EXERCISE REQUIREMENTS: Only the lines of the data below from the one with "You are a GUI" through the one with "The width and" are wanted. Repeat them exactly.

DATASET ENTRIES:

__________________________________________________

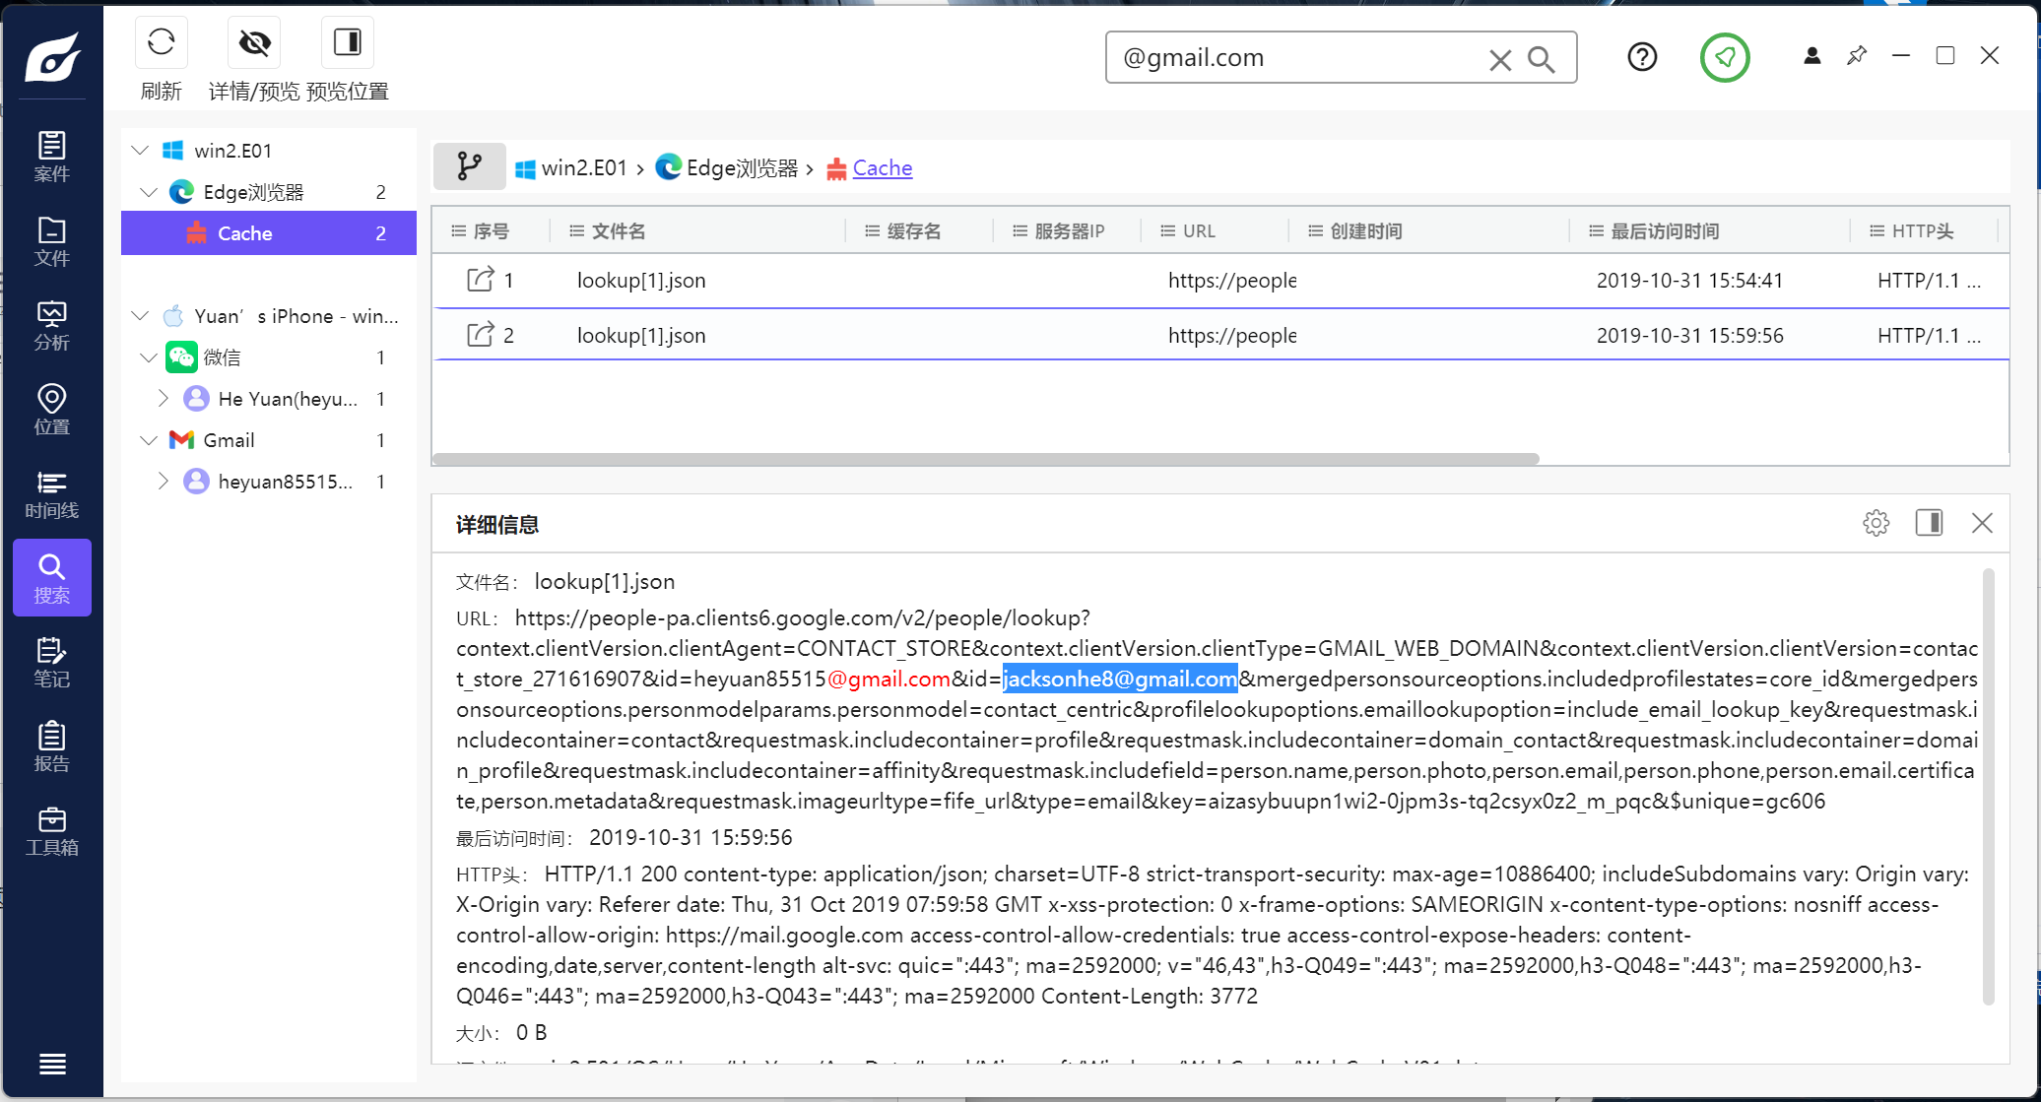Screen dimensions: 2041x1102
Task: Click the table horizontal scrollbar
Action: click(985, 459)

__________________________________________________

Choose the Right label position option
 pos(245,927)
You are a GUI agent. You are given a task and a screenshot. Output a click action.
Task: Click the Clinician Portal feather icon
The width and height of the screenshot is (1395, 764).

__________________________________________________

TASK RESULT:
You are a GUI agent. You are given a task and a screenshot. Output a click action.
Task: Click the Clinician Portal feather icon
The width and height of the screenshot is (1395, 764).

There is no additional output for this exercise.